Objective: We hypothesized that ex vivo hyperbaric transfection of antisense oligodeoxynucleotides for blockade of intercellular adhesion molecule-1, an important mediator of cell adhesion and T-cell co-stimulation, would reduce chronic graft vascular disease in cardiac allografts.
Methods: PVG hearts underwent ex vivo transfection with antisense, reverse antisense intercellular adhesion molecule-1 oligodeoxynucleotide (80 micromol/L), or saline solution at 3 atm pressure for 45 minutes at 4 degrees C and were transplanted heterotopically into ACI recipients with or without treatment with intercellular adhesion molecule-1 (1A29) or leukocyte function associated antigen-1 (WT.1) monoclonal antibodies. Transfection efficiency was confirmed with fluorescein isothiocyanate-labeled oligodeoxynucleotides and fluorescent microscopy. Efficacy of intracellular adhesion molecule-1 blockade was assessed with the use of immunohistochemistry. Graft reperfusion injury was evaluated at 6 to 24 hours by neutrophil infiltration (myeloperoxidase [MPO]), cardiac edema (%wt/wt), and histologic injury (percent contraction band necrosis). Grafts from recipients treated with cyclosporine A (5 mg/kg per day, days 0 to 9) were scored for chronic graft vascular disease on postoperative day 90 ranging from 0 (no involvement) to 4 (>50% vascular occlusion).

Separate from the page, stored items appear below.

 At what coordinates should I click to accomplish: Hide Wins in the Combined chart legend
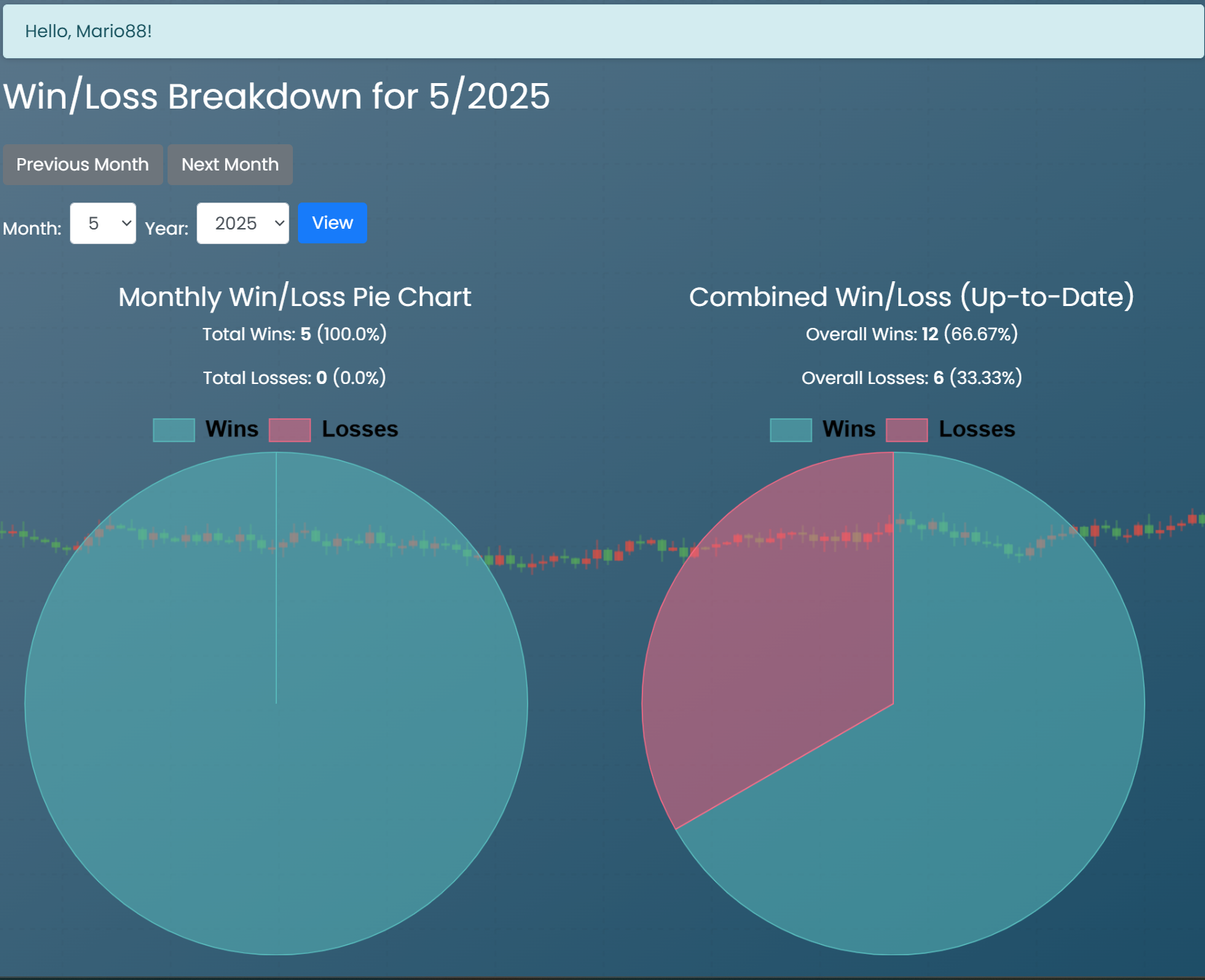tap(823, 430)
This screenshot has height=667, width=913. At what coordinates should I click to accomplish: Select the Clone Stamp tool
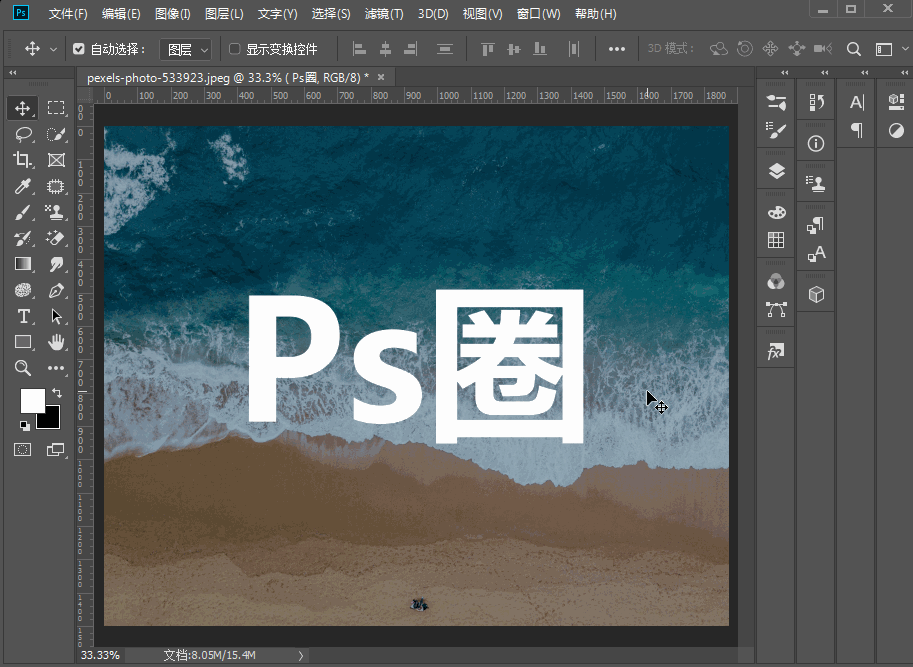(55, 212)
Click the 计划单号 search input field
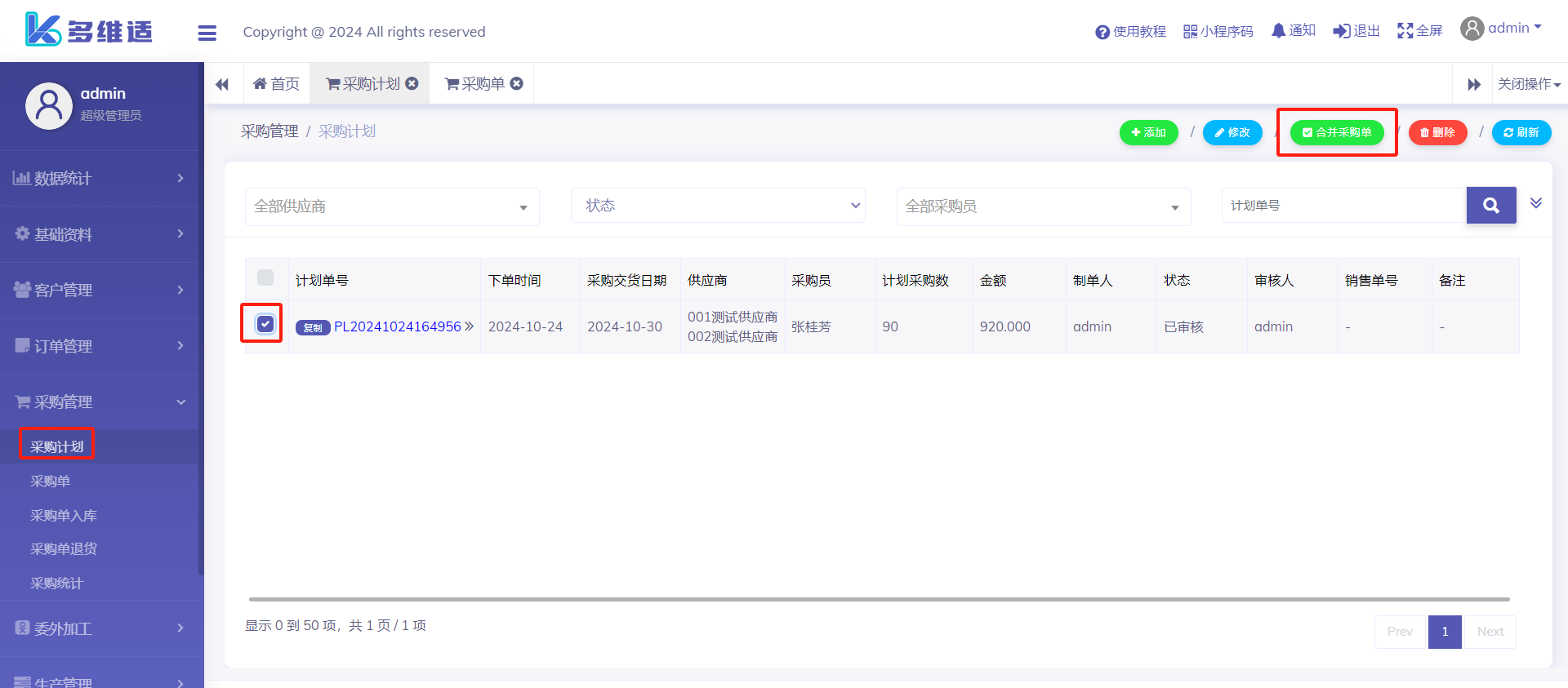1568x688 pixels. click(x=1343, y=206)
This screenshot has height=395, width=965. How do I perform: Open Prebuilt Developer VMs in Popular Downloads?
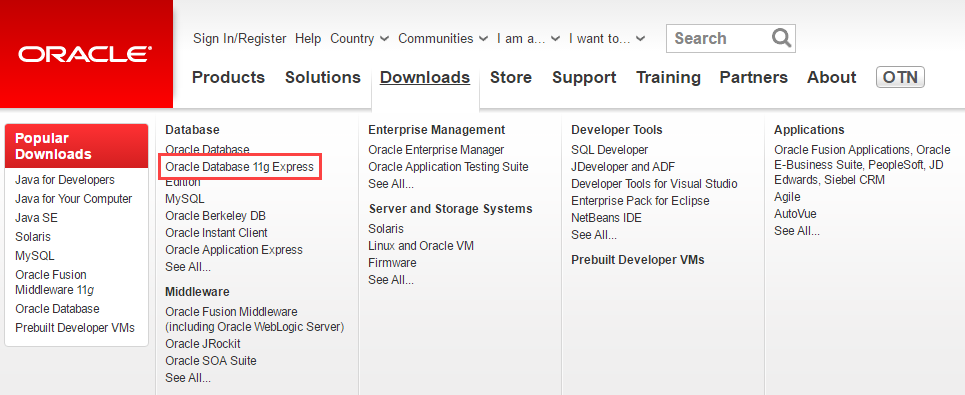75,328
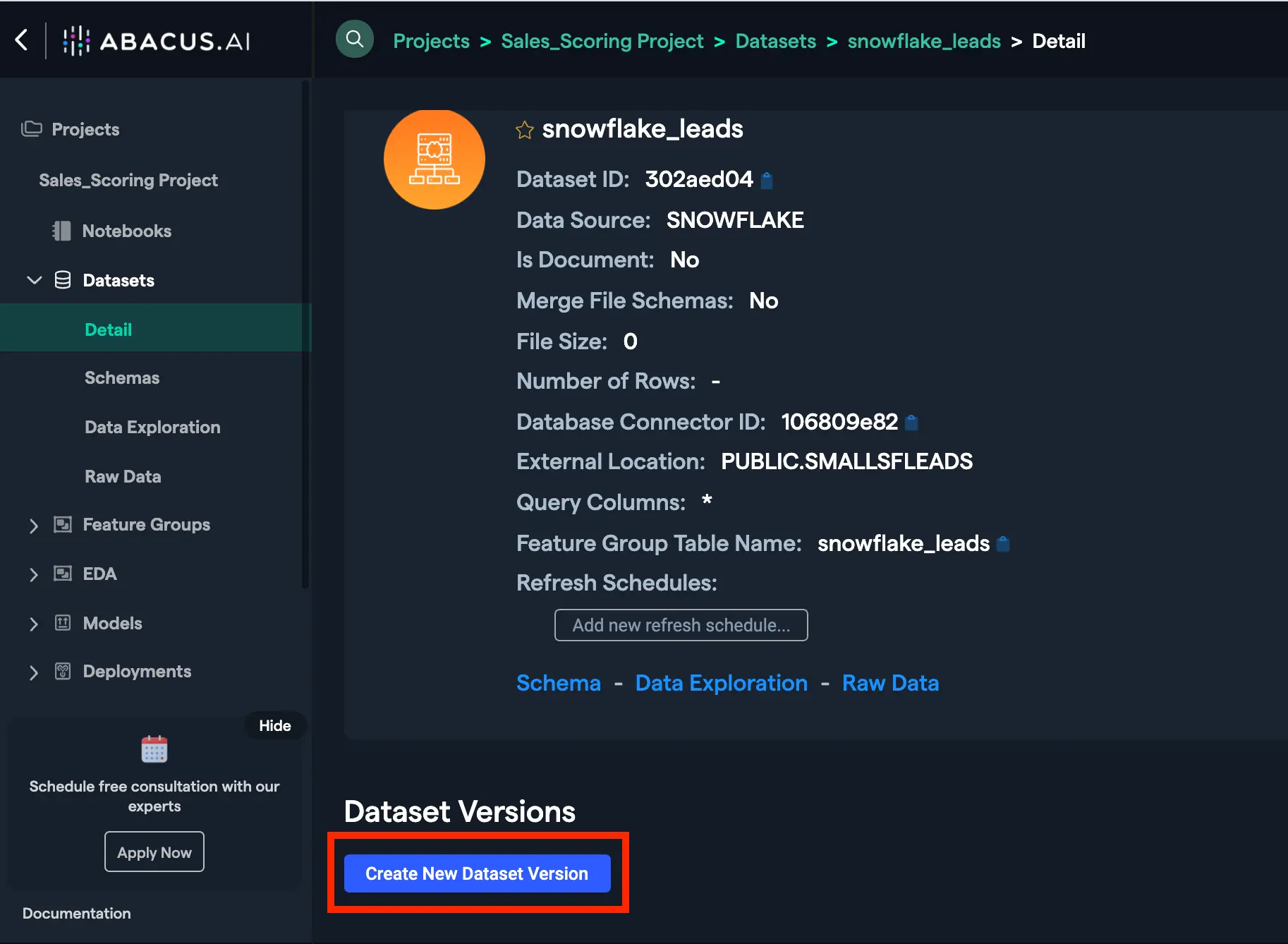Viewport: 1288px width, 944px height.
Task: Click Create New Dataset Version button
Action: coord(477,873)
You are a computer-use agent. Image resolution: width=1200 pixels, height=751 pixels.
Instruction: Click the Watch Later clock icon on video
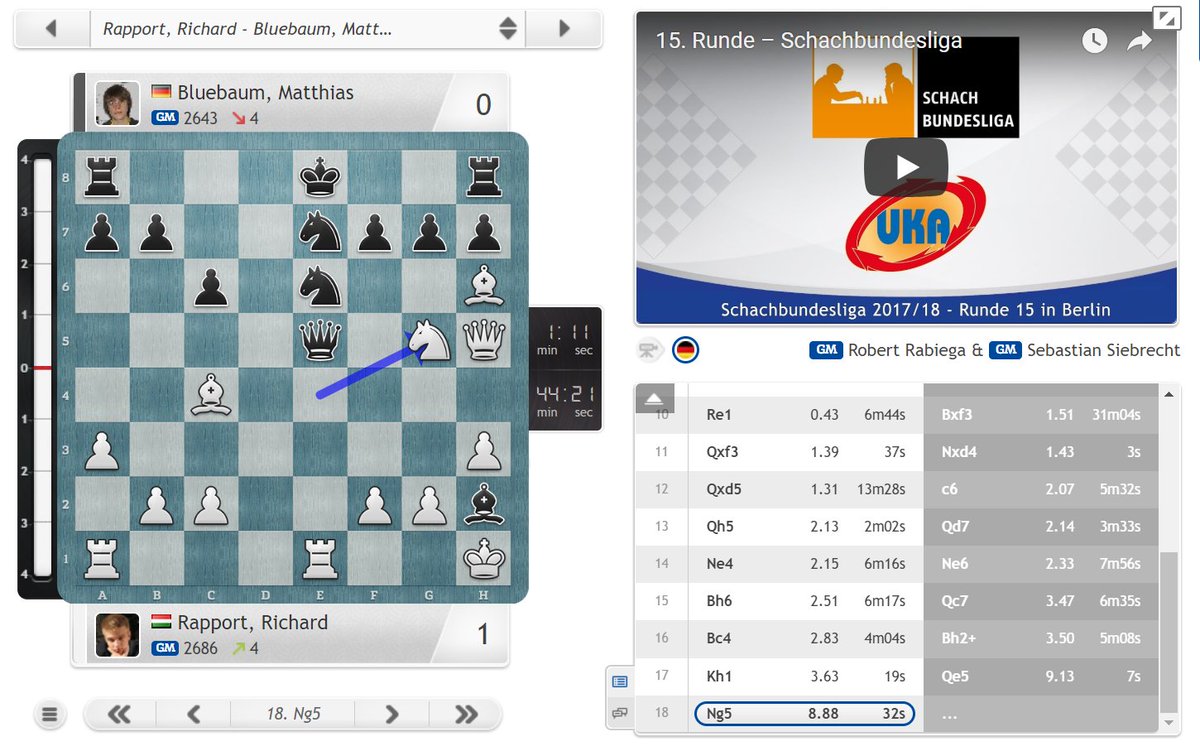click(1094, 41)
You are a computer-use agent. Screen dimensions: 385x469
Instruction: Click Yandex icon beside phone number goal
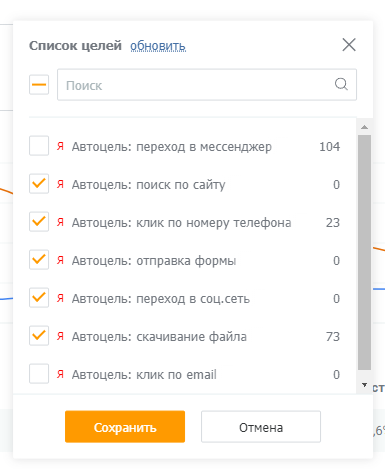(x=60, y=222)
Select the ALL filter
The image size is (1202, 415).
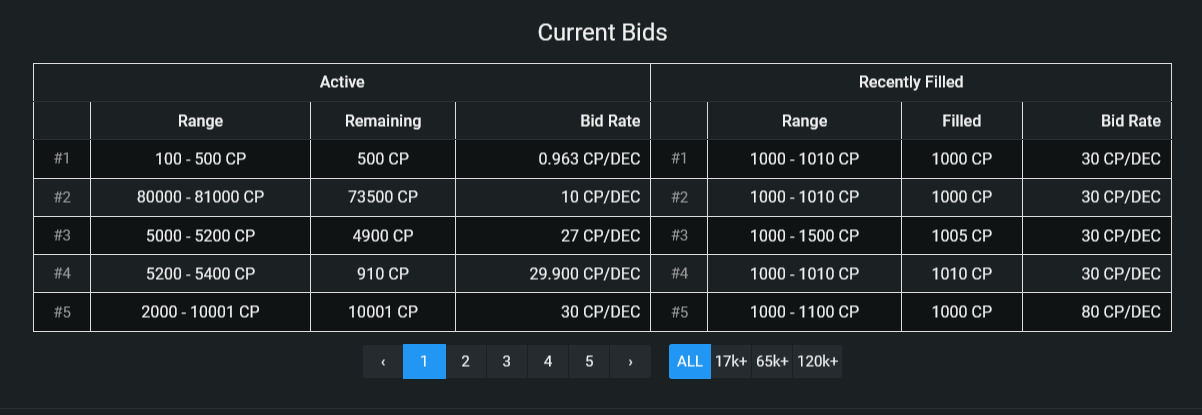[690, 362]
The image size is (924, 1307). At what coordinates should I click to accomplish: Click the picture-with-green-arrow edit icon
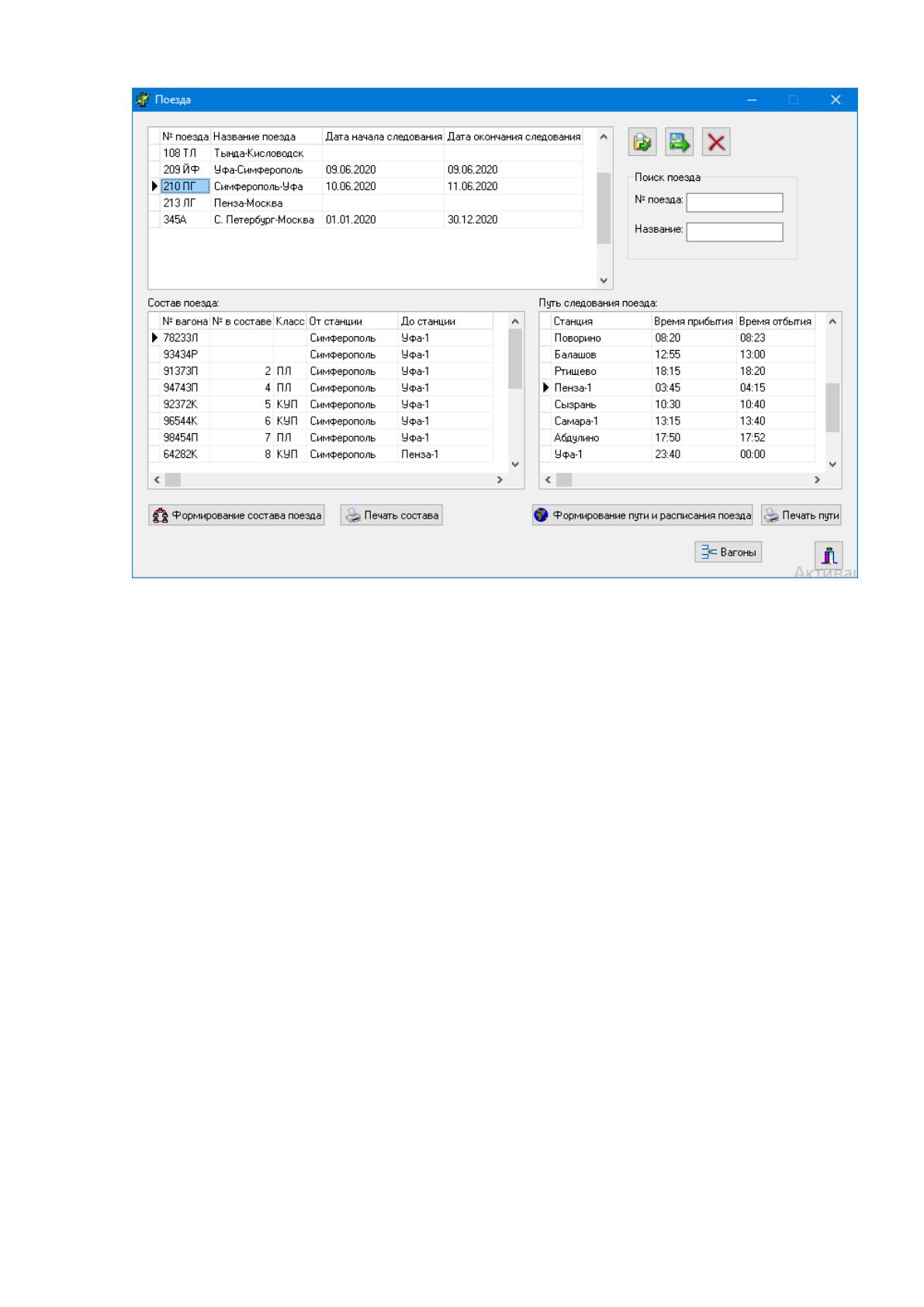679,142
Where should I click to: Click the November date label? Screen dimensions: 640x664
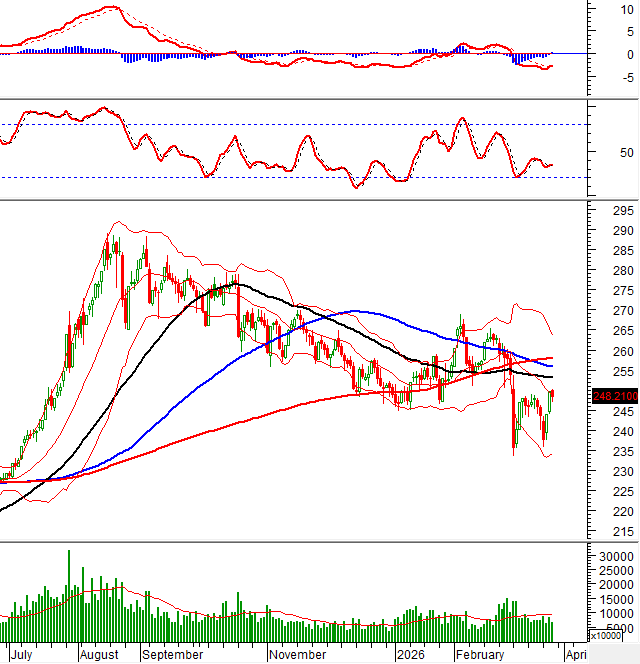coord(297,654)
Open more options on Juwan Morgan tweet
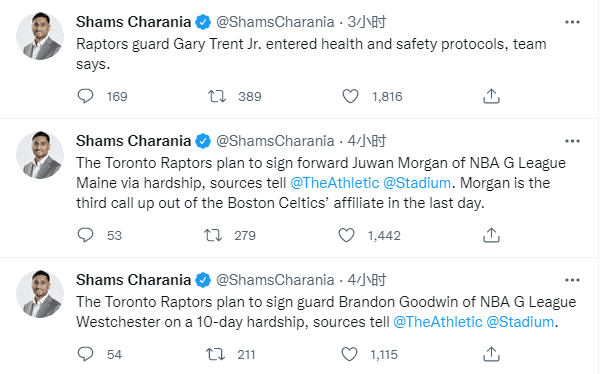This screenshot has width=600, height=374. click(572, 141)
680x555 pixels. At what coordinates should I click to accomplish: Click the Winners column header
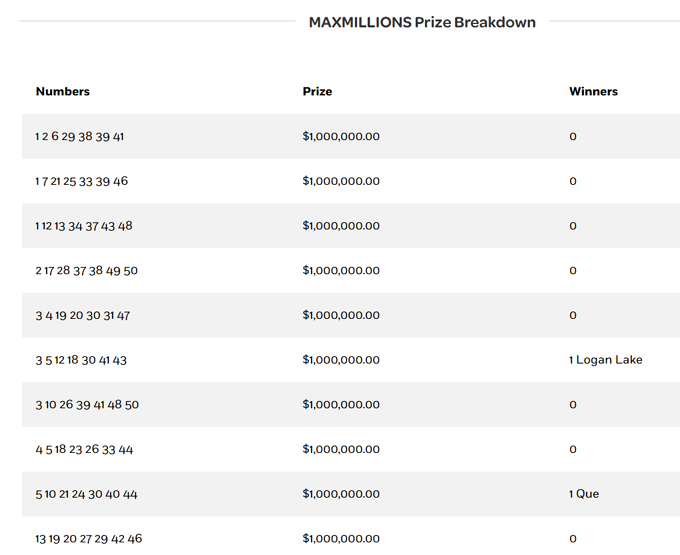click(x=593, y=91)
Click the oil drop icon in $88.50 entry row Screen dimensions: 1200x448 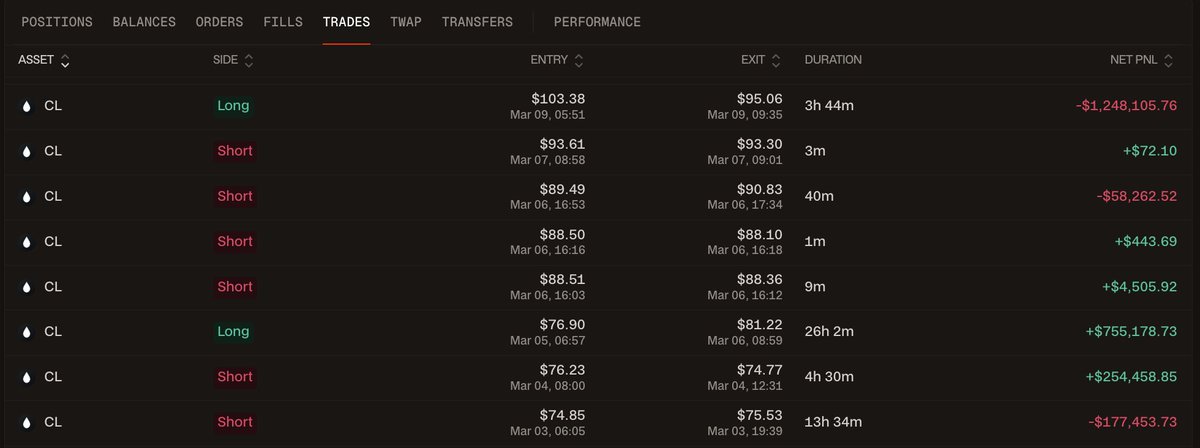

Results: Transfection was highly efficient (fluorescein isothiocyanate-labeled oligodeoxynucleotides in 48%+/-5% of total myocardial nuclei) and effective at blocking intracellular adhesion molecule-1 expression (positive area in allografts taken on postoperative day 3 was reduced from 100%+/-0% to 52%+/-14%, n=4). Blockade with antisense oligodeoxynucleotides versus monoclonal antibodies was less effective at preventing reperfusion injury while more effective at reducing chronic graft vascular disease (score 0.98+/-0.48, p < 0.05). Reverse antisense oligodeoxynucleotides and vector control (antisense oligodeoxynucleotide infusion without pressure) groups failed to demonstrate this beneficial effect.
Conclusion: Hyperbaric transfection of antisense oligodeoxynucleotides proved highly efficient, effective at blockade of intracellular adhesion molecule-1, and demonstrated a sequence-specific reduction in chronic graft vascular disease. This highly targeted alteration of donor organ immunogenicity may have an important future role in clinical immunosuppressive strategies.